● **Aim of the task**: Write out the records that follow with every word intact.

* * * * * * * * *

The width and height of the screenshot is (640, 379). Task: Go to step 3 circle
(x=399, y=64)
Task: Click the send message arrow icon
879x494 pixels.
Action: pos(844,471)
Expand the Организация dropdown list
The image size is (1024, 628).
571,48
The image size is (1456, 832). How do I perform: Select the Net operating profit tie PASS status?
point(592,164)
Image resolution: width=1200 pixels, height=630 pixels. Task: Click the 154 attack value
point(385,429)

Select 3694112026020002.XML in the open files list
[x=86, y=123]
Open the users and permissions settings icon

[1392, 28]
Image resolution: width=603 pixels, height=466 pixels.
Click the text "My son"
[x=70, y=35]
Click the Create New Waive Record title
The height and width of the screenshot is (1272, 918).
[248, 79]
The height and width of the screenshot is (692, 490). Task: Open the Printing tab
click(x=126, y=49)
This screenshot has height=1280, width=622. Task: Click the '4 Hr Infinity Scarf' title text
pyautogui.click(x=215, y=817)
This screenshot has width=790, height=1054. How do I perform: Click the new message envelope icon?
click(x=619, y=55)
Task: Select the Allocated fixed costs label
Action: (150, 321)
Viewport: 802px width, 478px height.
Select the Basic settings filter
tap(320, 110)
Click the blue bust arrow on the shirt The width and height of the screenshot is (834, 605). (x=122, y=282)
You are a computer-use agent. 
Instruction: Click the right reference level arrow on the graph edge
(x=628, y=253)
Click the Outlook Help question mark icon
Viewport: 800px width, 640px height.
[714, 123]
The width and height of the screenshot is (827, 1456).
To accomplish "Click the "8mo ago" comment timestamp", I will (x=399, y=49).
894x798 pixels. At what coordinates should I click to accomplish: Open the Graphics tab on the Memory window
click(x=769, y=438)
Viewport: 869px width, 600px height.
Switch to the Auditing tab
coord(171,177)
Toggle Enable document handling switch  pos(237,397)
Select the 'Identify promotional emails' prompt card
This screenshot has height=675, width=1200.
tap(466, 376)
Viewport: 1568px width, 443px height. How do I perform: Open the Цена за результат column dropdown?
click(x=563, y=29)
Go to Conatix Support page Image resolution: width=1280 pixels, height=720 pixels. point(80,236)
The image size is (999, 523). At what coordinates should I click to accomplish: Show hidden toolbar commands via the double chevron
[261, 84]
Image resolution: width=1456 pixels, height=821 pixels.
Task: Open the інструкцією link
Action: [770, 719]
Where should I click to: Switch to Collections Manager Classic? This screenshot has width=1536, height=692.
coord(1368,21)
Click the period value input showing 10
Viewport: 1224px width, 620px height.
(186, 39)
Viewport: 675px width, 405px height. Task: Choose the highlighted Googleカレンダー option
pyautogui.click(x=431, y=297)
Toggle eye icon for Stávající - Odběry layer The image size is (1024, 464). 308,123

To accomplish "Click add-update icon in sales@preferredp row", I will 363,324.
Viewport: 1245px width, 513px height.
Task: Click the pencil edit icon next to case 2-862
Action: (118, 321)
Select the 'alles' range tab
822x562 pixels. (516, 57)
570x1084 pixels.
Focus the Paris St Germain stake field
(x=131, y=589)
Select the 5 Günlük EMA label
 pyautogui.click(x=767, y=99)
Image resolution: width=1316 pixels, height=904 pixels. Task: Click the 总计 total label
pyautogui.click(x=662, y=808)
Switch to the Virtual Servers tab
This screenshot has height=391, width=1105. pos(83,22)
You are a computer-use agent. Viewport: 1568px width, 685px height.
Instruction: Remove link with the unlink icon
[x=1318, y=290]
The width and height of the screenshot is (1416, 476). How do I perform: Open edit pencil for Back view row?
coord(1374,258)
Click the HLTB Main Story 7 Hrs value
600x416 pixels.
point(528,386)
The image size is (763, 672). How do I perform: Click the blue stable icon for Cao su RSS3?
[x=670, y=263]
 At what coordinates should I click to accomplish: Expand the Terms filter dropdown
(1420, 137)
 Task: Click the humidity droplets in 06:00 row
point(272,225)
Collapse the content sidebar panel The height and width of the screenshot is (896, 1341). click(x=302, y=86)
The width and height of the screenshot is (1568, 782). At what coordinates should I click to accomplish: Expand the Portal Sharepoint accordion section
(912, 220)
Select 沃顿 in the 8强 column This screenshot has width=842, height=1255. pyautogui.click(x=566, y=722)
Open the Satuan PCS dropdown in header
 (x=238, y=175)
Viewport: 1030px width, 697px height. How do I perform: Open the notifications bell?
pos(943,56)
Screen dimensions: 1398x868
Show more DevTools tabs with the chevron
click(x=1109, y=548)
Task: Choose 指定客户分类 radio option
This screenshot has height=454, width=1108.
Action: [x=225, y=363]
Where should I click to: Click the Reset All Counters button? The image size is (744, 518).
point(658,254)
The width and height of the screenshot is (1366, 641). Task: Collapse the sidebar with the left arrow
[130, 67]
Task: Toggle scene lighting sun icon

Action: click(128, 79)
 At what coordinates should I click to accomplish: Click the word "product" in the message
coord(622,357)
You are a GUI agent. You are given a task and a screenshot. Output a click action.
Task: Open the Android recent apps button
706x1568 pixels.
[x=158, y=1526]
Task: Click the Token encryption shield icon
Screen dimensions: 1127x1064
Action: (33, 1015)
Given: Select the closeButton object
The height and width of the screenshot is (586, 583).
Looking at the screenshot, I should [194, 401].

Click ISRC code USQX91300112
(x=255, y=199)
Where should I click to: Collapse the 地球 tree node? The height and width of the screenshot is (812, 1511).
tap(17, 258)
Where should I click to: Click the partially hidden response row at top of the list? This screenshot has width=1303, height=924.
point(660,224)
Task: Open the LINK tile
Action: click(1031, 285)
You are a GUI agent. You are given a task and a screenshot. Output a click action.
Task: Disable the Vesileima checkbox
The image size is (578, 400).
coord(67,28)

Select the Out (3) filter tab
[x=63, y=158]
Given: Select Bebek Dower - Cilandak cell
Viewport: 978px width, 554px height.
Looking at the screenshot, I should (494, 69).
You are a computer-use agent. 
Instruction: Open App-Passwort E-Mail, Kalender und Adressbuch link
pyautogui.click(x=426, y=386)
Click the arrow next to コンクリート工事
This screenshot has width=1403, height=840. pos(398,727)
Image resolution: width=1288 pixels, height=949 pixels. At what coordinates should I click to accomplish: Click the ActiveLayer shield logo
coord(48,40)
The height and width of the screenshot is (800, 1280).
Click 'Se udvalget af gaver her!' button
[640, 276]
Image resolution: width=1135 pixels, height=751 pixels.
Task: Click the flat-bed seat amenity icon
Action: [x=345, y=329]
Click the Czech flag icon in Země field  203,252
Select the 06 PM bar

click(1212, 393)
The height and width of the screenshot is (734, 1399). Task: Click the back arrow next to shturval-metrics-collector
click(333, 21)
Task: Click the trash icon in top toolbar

* * * * * * * * *

● **Answer below**:
The width and height of the screenshot is (640, 379). Task: Go to step 3 circle
(x=399, y=64)
Task: Click the send message arrow icon
879x494 pixels.
Action: pos(844,471)
Expand the Организация dropdown list
The image size is (1024, 628).
571,48
The image size is (1456, 832). How do I perform: Select the Net operating profit tie PASS status?
point(592,164)
Image resolution: width=1200 pixels, height=630 pixels. Task: Click the 154 attack value
point(385,429)

Select 3694112026020002.XML in the open files list
[x=86, y=123]
Open the users and permissions settings icon

[1392, 28]
Image resolution: width=603 pixels, height=466 pixels.
Click the text "My son"
[x=70, y=35]
Click the Create New Waive Record title
The height and width of the screenshot is (1272, 918).
[248, 79]
The height and width of the screenshot is (692, 490). Task: Open the Printing tab
click(x=126, y=49)
This screenshot has height=1280, width=622. Task: Click the '4 Hr Infinity Scarf' title text
pyautogui.click(x=215, y=817)
This screenshot has width=790, height=1054. How do I perform: Click the new message envelope icon?
click(x=619, y=55)
Task: Select the Allocated fixed costs label
Action: (150, 321)
Viewport: 802px width, 478px height.
Select the Basic settings filter
tap(320, 110)
Click the blue bust arrow on the shirt The width and height of the screenshot is (834, 605). (x=122, y=282)
You are a computer-use agent. 
Instruction: Click the right reference level arrow on the graph edge
(x=628, y=253)
Click the Outlook Help question mark icon
Viewport: 800px width, 640px height.
[714, 123]
The width and height of the screenshot is (827, 1456).
To accomplish "Click the "8mo ago" comment timestamp", I will (x=399, y=49).
894x798 pixels. At what coordinates should I click to accomplish: Open the Graphics tab on the Memory window
click(x=769, y=438)
Viewport: 869px width, 600px height.
Switch to the Auditing tab
coord(171,177)
Toggle Enable document handling switch  pos(237,397)
Select the 'Identify promotional emails' prompt card
This screenshot has height=675, width=1200.
tap(466, 376)
Viewport: 1568px width, 443px height. How do I perform: Open the Цена за результат column dropdown?
click(x=563, y=29)
Go to Conatix Support page Image resolution: width=1280 pixels, height=720 pixels. point(80,236)
The image size is (999, 523). At what coordinates should I click to accomplish: Show hidden toolbar commands via the double chevron
[261, 84]
Image resolution: width=1456 pixels, height=821 pixels.
Task: Open the інструкцією link
Action: [770, 719]
Where should I click to: Switch to Collections Manager Classic? This screenshot has width=1536, height=692.
coord(1368,21)
Click the period value input showing 10
Viewport: 1224px width, 620px height.
(186, 39)
Viewport: 675px width, 405px height. Task: Choose the highlighted Googleカレンダー option
pyautogui.click(x=431, y=297)
Toggle eye icon for Stávající - Odběry layer The image size is (1024, 464). 308,123

To accomplish "Click add-update icon in sales@preferredp row", I will 363,324.
Viewport: 1245px width, 513px height.
Task: Click the pencil edit icon next to case 2-862
Action: (118, 321)
Select the 'alles' range tab
822x562 pixels. (516, 57)
570x1084 pixels.
Focus the Paris St Germain stake field
(x=131, y=589)
Select the 5 Günlük EMA label
 pyautogui.click(x=767, y=99)
Image resolution: width=1316 pixels, height=904 pixels. Task: Click the 总计 total label
pyautogui.click(x=662, y=808)
Switch to the Virtual Servers tab
This screenshot has height=391, width=1105. pos(83,22)
You are a computer-use agent. Viewport: 1568px width, 685px height.
Instruction: Remove link with the unlink icon
[x=1318, y=290]
The width and height of the screenshot is (1416, 476). How do I perform: Open edit pencil for Back view row?
coord(1374,258)
Click the HLTB Main Story 7 Hrs value
600x416 pixels.
point(528,386)
The image size is (763, 672). How do I perform: Click the blue stable icon for Cao su RSS3?
[x=670, y=263]
 At what coordinates should I click to accomplish: Expand the Terms filter dropdown
(1420, 137)
 Task: Click the humidity droplets in 06:00 row
point(272,225)
Collapse the content sidebar panel The height and width of the screenshot is (896, 1341). click(x=302, y=86)
The width and height of the screenshot is (1568, 782). At what coordinates should I click to accomplish: Expand the Portal Sharepoint accordion section
(912, 220)
Select 沃顿 in the 8强 column This screenshot has width=842, height=1255. pyautogui.click(x=566, y=722)
Open the Satuan PCS dropdown in header
 (x=238, y=175)
Viewport: 1030px width, 697px height. How do I perform: Open the notifications bell?
pos(943,56)
Screen dimensions: 1398x868
Show more DevTools tabs with the chevron
click(x=1109, y=548)
Task: Choose 指定客户分类 radio option
This screenshot has height=454, width=1108.
Action: [x=225, y=363]
Where should I click to: Click the Reset All Counters button? The image size is (744, 518).
point(658,254)
The width and height of the screenshot is (1366, 641). Task: Collapse the sidebar with the left arrow
[130, 67]
Task: Toggle scene lighting sun icon

Action: click(128, 79)
 At what coordinates should I click to accomplish: Click the word "product" in the message
coord(622,357)
You are a GUI agent. You are given a task and a screenshot. Output a click action.
Task: Open the Android recent apps button
706x1568 pixels.
[x=158, y=1526]
Task: Click the Token encryption shield icon
Screen dimensions: 1127x1064
Action: (33, 1015)
Given: Select the closeButton object
The height and width of the screenshot is (586, 583).
Looking at the screenshot, I should [194, 401].

Click ISRC code USQX91300112
(x=255, y=199)
Where should I click to: Collapse the 地球 tree node? The height and width of the screenshot is (812, 1511).
tap(17, 258)
Where should I click to: Click the partially hidden response row at top of the list? This screenshot has width=1303, height=924.
point(660,224)
Task: Open the LINK tile
Action: click(1031, 285)
You are a GUI agent. You are given a task and a screenshot. Output a click action.
Task: Disable the Vesileima checkbox
The image size is (578, 400).
coord(67,28)

Select the Out (3) filter tab
[x=63, y=158]
Given: Select Bebek Dower - Cilandak cell
Viewport: 978px width, 554px height.
Looking at the screenshot, I should (494, 69).
You are a computer-use agent. 
Instruction: Open App-Passwort E-Mail, Kalender und Adressbuch link
pyautogui.click(x=426, y=386)
Click the arrow next to コンクリート工事
This screenshot has width=1403, height=840. pos(398,727)
Image resolution: width=1288 pixels, height=949 pixels. At what coordinates should I click to accomplish: Click the ActiveLayer shield logo
coord(48,40)
The height and width of the screenshot is (800, 1280).
Click 'Se udvalget af gaver her!' button
[640, 276]
Image resolution: width=1135 pixels, height=751 pixels.
Task: Click the flat-bed seat amenity icon
Action: [x=345, y=329]
Click the Czech flag icon in Země field  203,252
Select the 06 PM bar

click(1212, 393)
The height and width of the screenshot is (734, 1399). Task: Click the back arrow next to shturval-metrics-collector
click(333, 21)
Task: Click the trash icon in top toolbar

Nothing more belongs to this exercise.